··· Data for the task ···

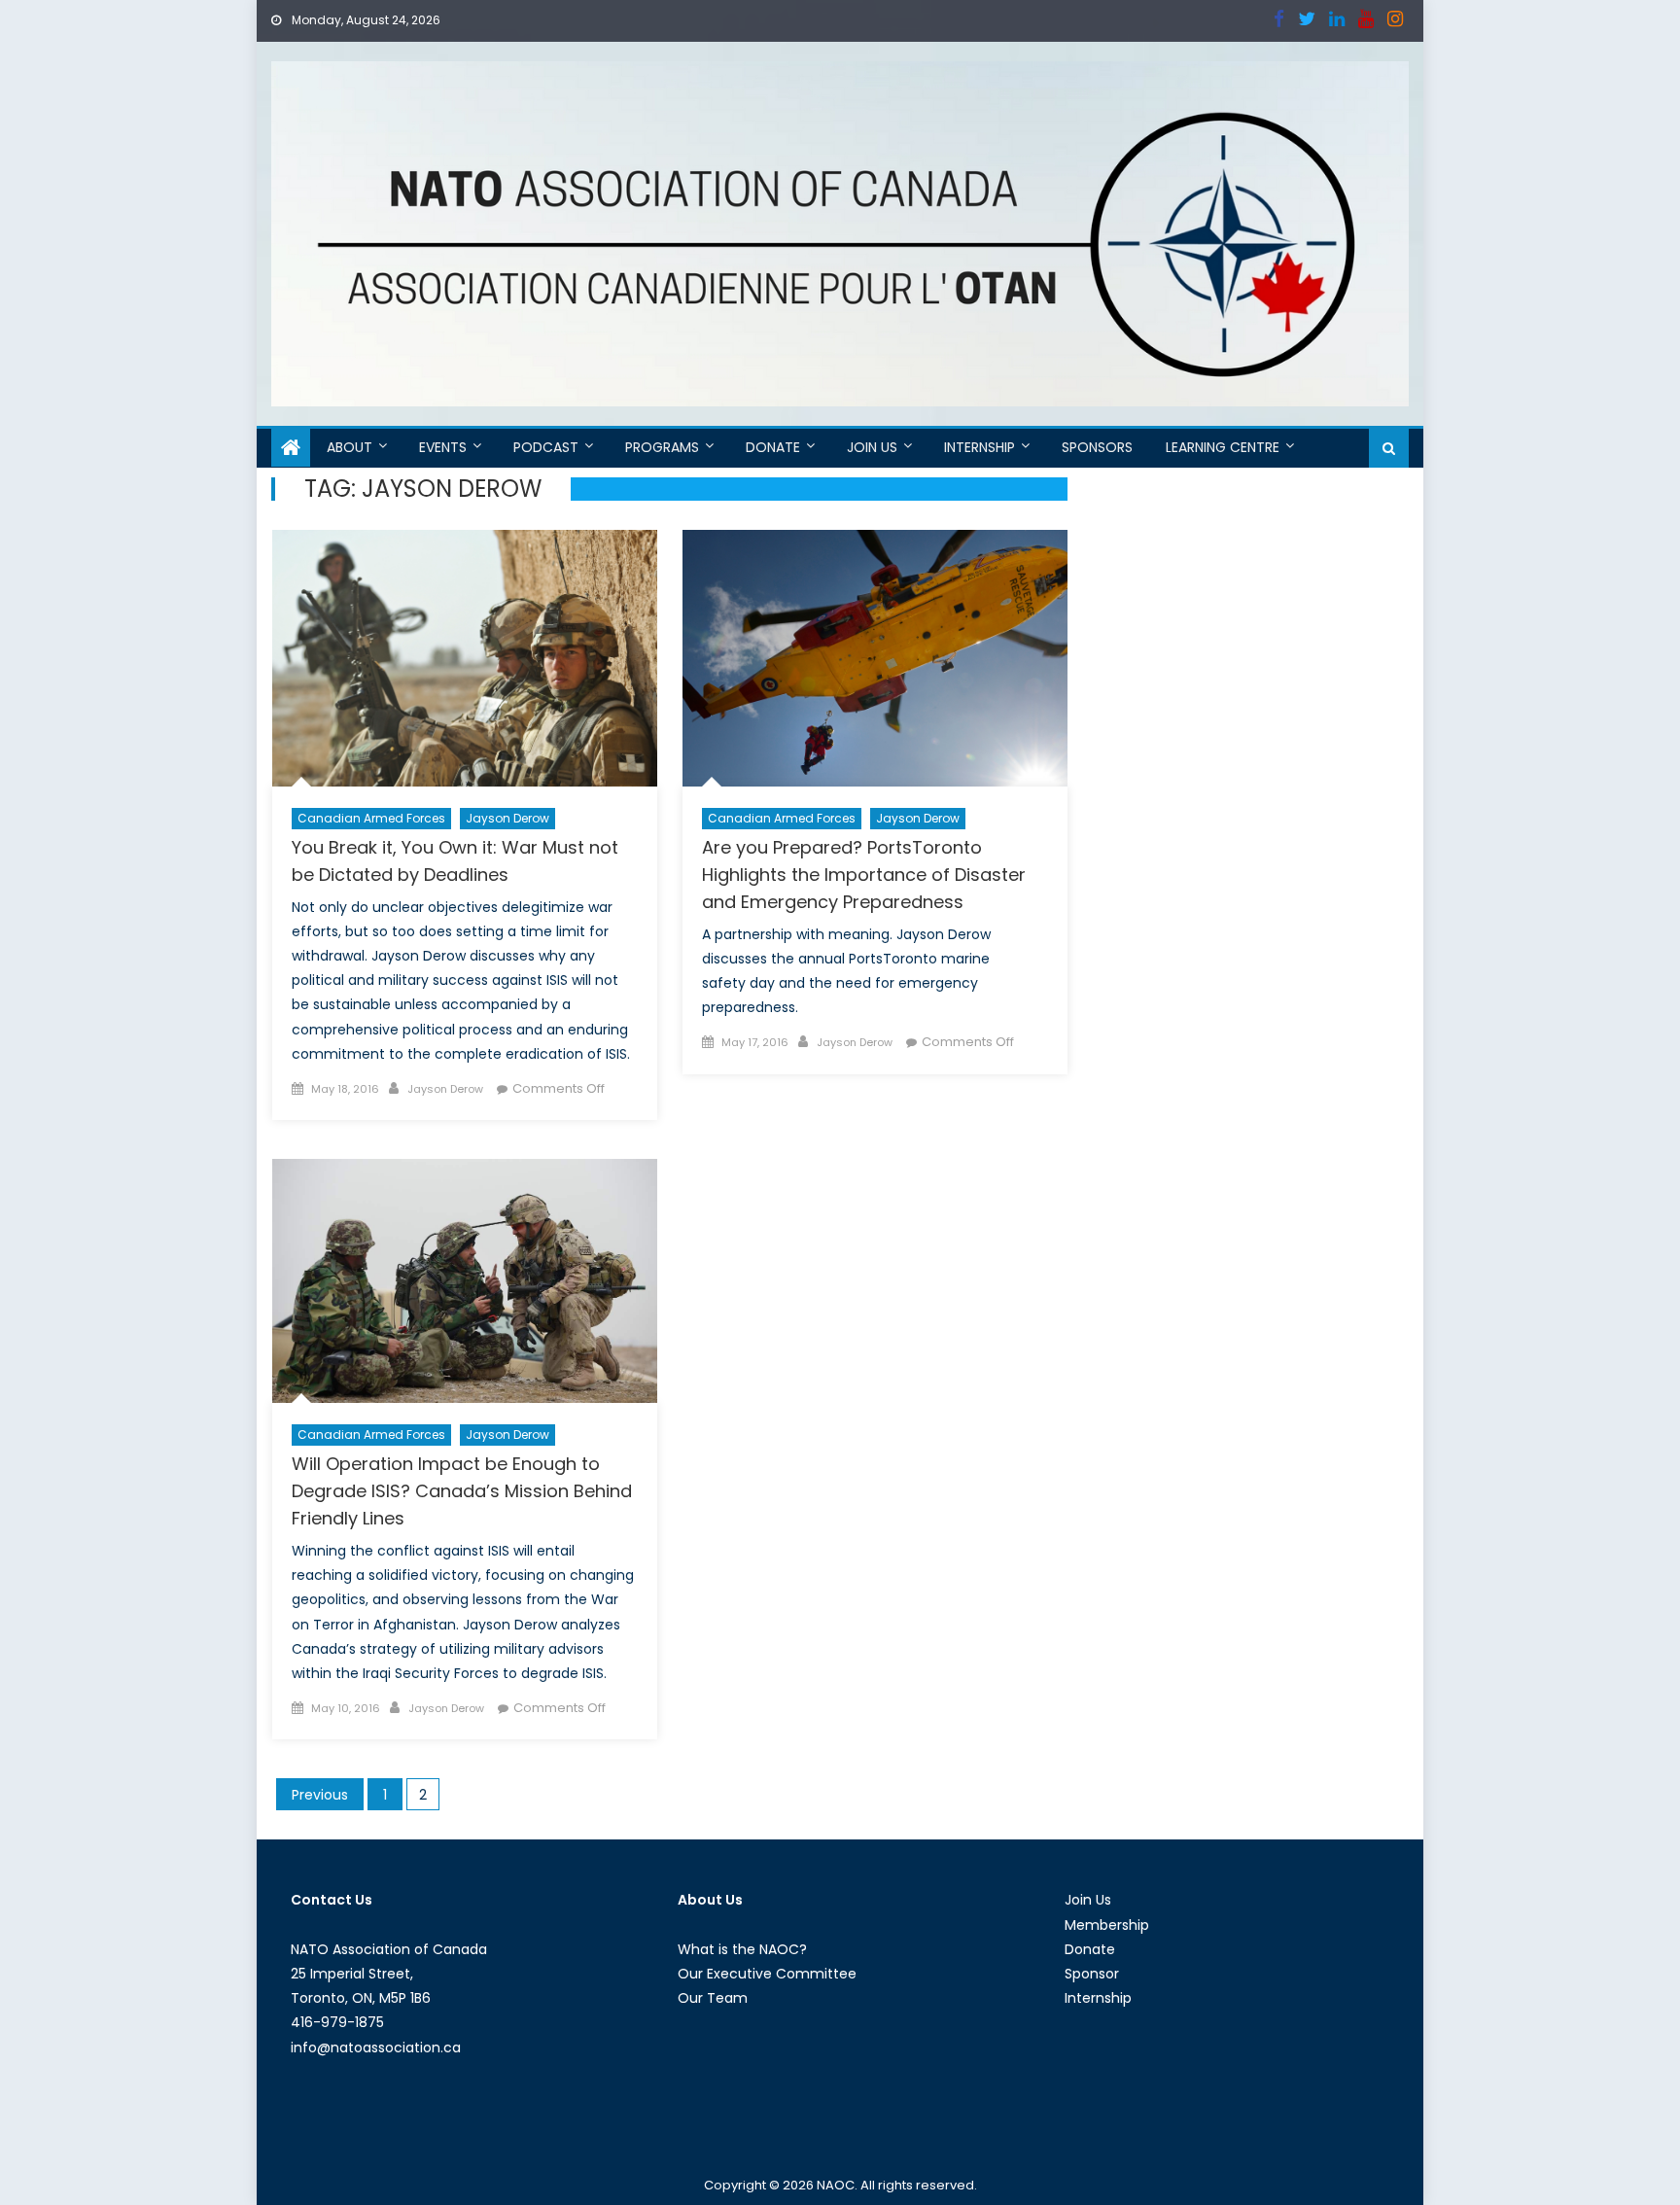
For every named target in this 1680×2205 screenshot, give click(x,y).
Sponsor (1092, 1973)
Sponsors (1097, 447)
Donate (773, 447)
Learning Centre (1222, 447)
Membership (1107, 1925)
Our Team (713, 1998)
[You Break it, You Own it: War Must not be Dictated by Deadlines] (464, 658)
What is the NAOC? (742, 1949)
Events (443, 447)
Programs (662, 447)
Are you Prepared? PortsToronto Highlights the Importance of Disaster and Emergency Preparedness (864, 874)
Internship (979, 447)
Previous (320, 1794)
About (349, 447)
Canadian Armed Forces (371, 818)
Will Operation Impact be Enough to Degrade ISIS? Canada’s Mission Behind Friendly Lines (462, 1491)
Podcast (545, 447)
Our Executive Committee (767, 1973)
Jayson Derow (507, 818)
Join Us (872, 447)
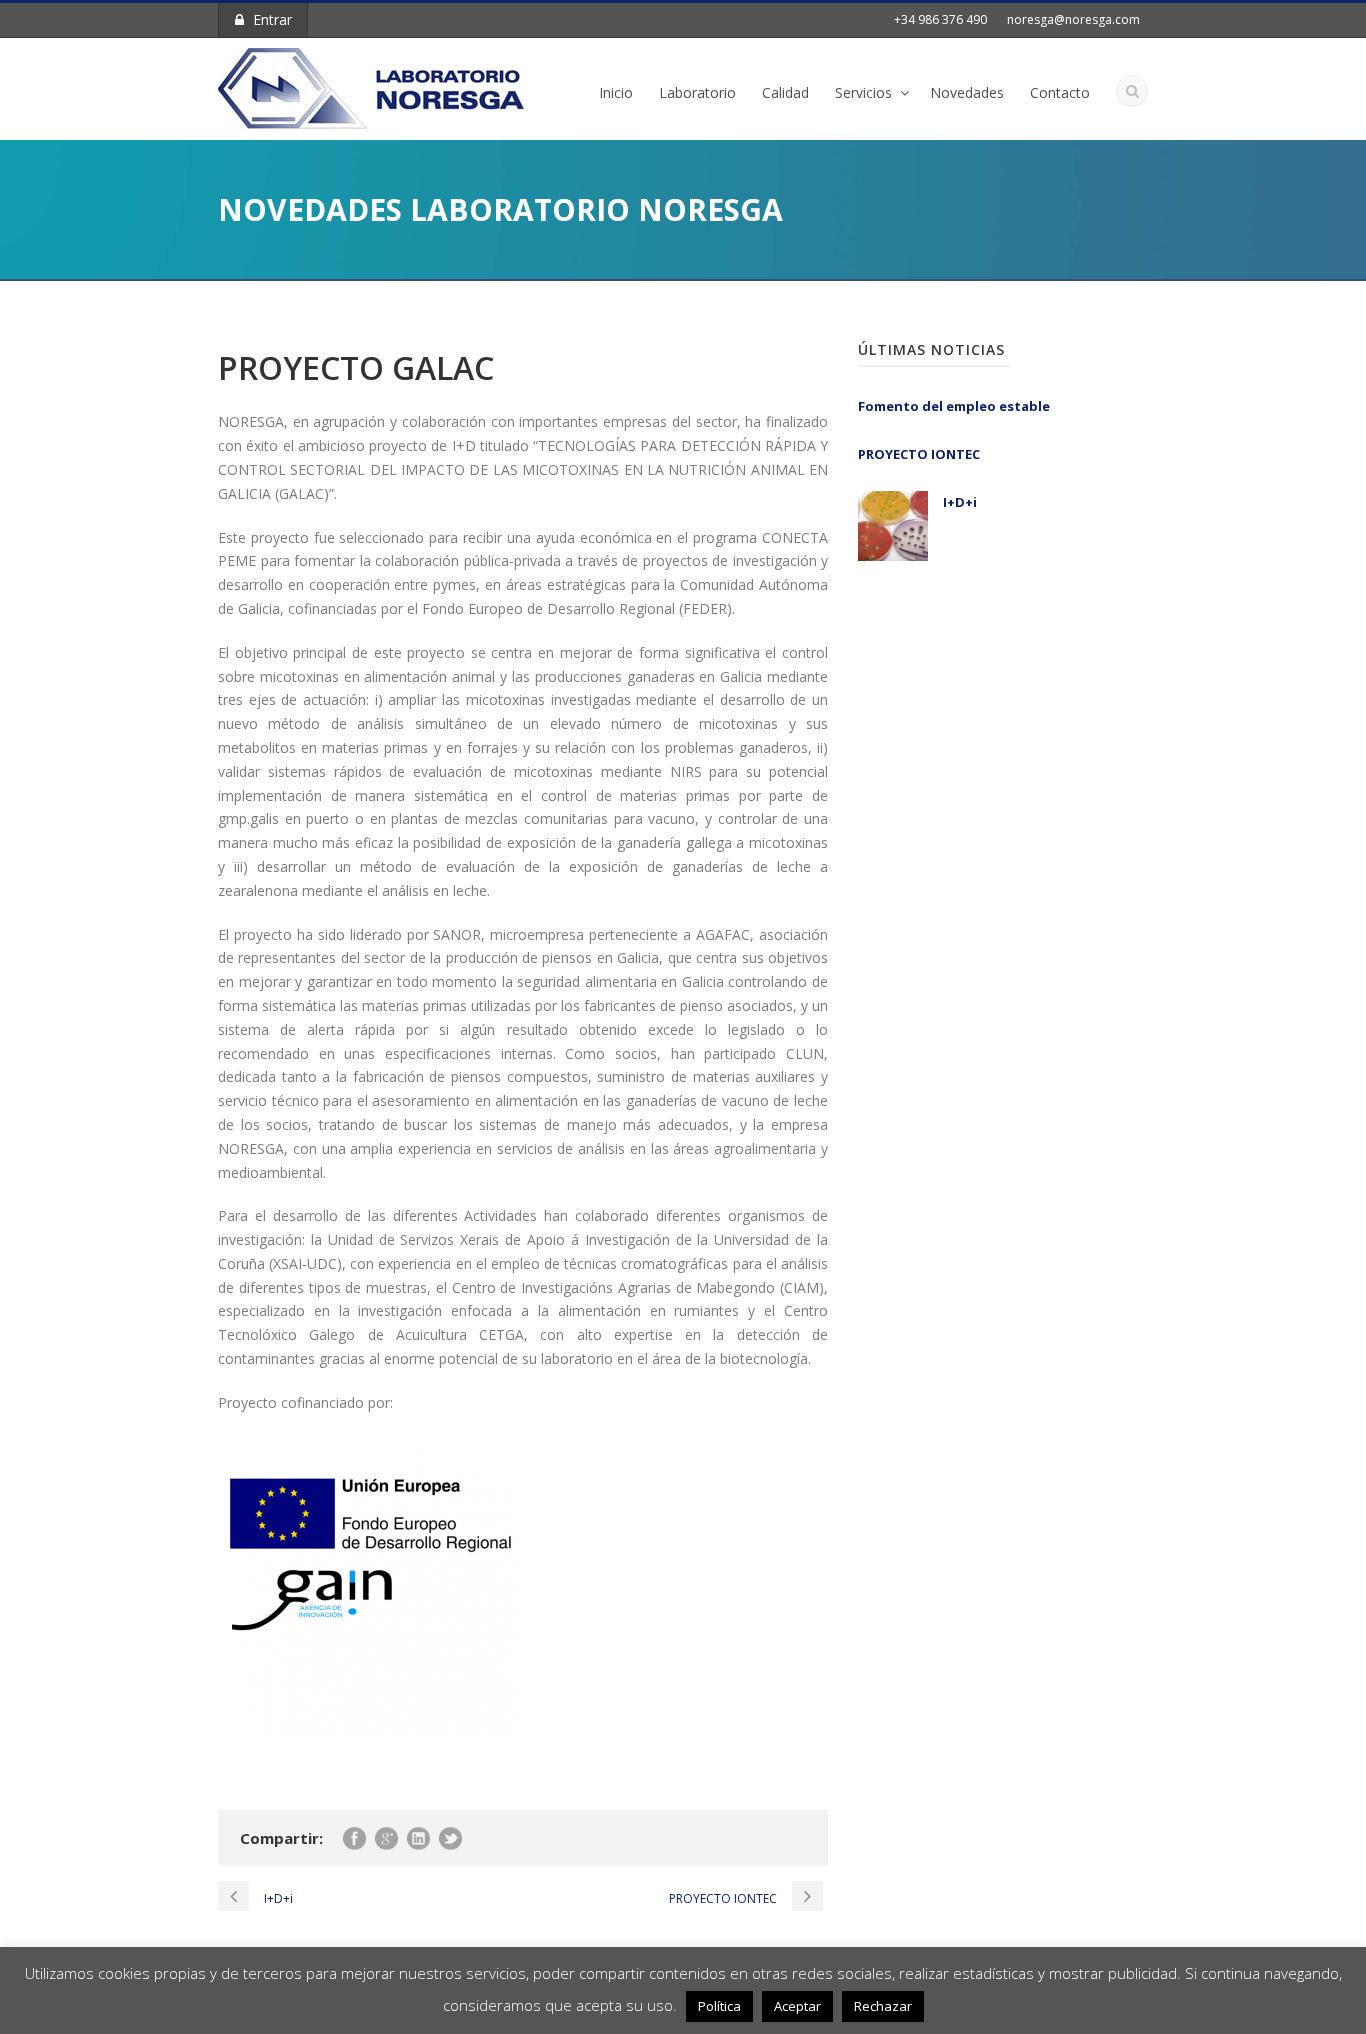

···

Work instruction. The range to transcribe runs from the line holding "Are you Prepared?" through the final line of the data above; copy it exactly and exclude the pictures.

Problem solution.
Are you Prepared? PortsToronto Highlights the Importance of Disaster and Emergency Preparedness (864, 874)
Internship (979, 447)
Previous (320, 1794)
About (349, 447)
Canadian Armed Forces (371, 818)
Will Operation Impact be Enough to Degrade ISIS? Canada’s Mission Behind Friendly Lines (462, 1491)
Podcast (545, 447)
Our Executive Committee (767, 1973)
Jayson Derow (507, 818)
Join Us (872, 447)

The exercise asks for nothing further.